Detecting defective devices
Vodafone, a mobile operator, is using AI to predict problems with its network and with users’ devices before they arise.
Many email services in use today, including Google’s Inbox and Microsoft Outlook, use AI to categorise emails by type and priority.
Online film and TV streaming services, such as Netflix and BBC iPlayer, are using machine learning algorithms to suggest what to watch based on previous viewing preferences and a range of other factors such as demographics.
Companies like MasterCard and Visa have been using machine learning algorithms to detect fraudulent patterns of spending in debit and credit cards, and automatically freeze cards in response to unusual activity.
Johnson & Johnson, the consumer-goods firm, and Accenture, the global management consultancy, both use AI companies like Hire Vue to sort through job applications and pick the best candidates.
A range of ‘lawtech’ businesses has begun offering software which examines legal documents for relevant information and can assist with the preparation of legal contracts.
One robo-lawyer called DoNotPay has been particularly successful here in the UK, as it has helped to overturn tens of thousands of parking tickets. The man behind the tech is on a mission to help people avoid paying legal fees altogether.
Ping An, a Chinese insurance company, is using AI to detect dishonest customers. The company lets customers apply for loans through its app. Prospective borrowers answer questions about their income and plans for repayment by video, which monitors around 50 tiny facial expressions to determine whether they are telling the truth. The program, enabled by artificial intelligence, helps pinpoint customers who require further scrutiny.
Most digital map services in use today use machine learning to predict traffic flow speeds and provide the user with an estimated time of arrival.
Predicting consumer spending
AI helps Caesars, a casino and hotel group in Las Vegas, guess its customers’ likely spending. They then offer each customer personalised promotions to draw them in and keep them spending.

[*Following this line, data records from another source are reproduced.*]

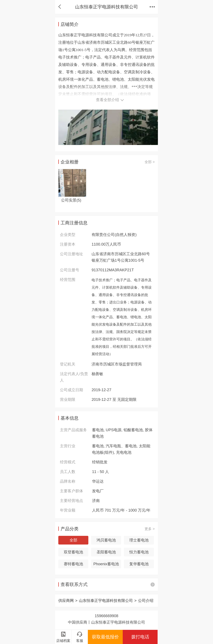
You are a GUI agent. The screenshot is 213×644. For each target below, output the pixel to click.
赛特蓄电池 (73, 564)
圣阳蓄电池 (106, 552)
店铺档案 (63, 637)
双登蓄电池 (73, 552)
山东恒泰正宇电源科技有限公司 (106, 600)
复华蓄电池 (139, 564)
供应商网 (66, 600)
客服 (80, 637)
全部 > (150, 162)
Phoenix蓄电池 (106, 564)
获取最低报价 (105, 637)
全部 (73, 540)
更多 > (150, 529)
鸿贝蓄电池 (106, 540)
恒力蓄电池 (139, 552)
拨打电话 (140, 637)
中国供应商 (78, 622)
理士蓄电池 (139, 540)
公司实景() (71, 200)
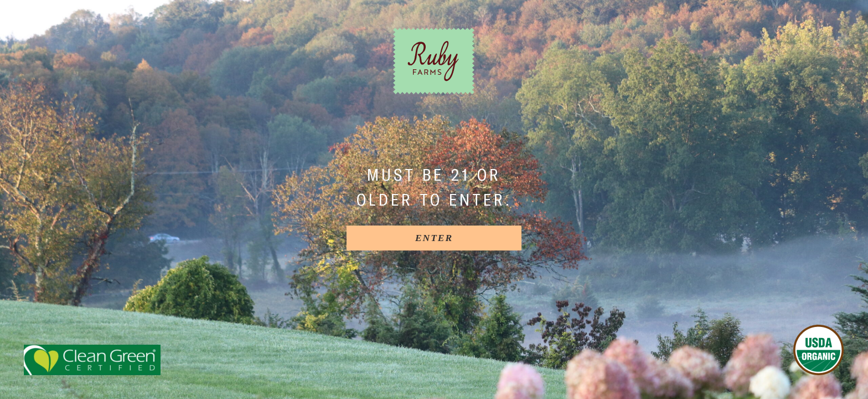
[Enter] (434, 238)
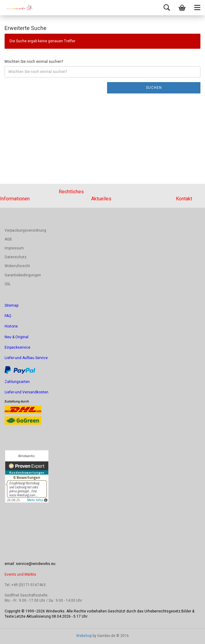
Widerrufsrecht (17, 266)
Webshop (84, 636)
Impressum (14, 248)
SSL (8, 284)
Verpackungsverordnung (25, 230)
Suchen (154, 88)
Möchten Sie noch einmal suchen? (34, 62)
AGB (8, 239)
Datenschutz (16, 257)
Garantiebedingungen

Computers have been able to read text and numbers for decades, but have only recently learned to see, hear and speak. AI underlies voice assistants on phones and home speakers, and allows algorithms to listen to calls and take in the speaker’s tone and understand what they say.
Leroy Merlin, a French home-improvement retailer, uses algorithms to take in past sales data and other information that could affect sales, such as weather forecasts, in order to stock shelves more effectively. AI has helped it reduce its inventory by 8% even as sales have risen by 2%, according to a report in The Economist.
Supply & demand solutions
A number of UK supermarket chains are now using machine learning algorithms to better predict customer demand for particular products, cutting down on unnecessary waste and missed sales.
Bloomberg, a media and financial-information firm, uses AI to scan companies’ earnings releases and automatically generate news articles. The Associated Press also uses software to generate news stories on corporate earnings reports; and many news organisations are using AI to auto-generate some sporting results.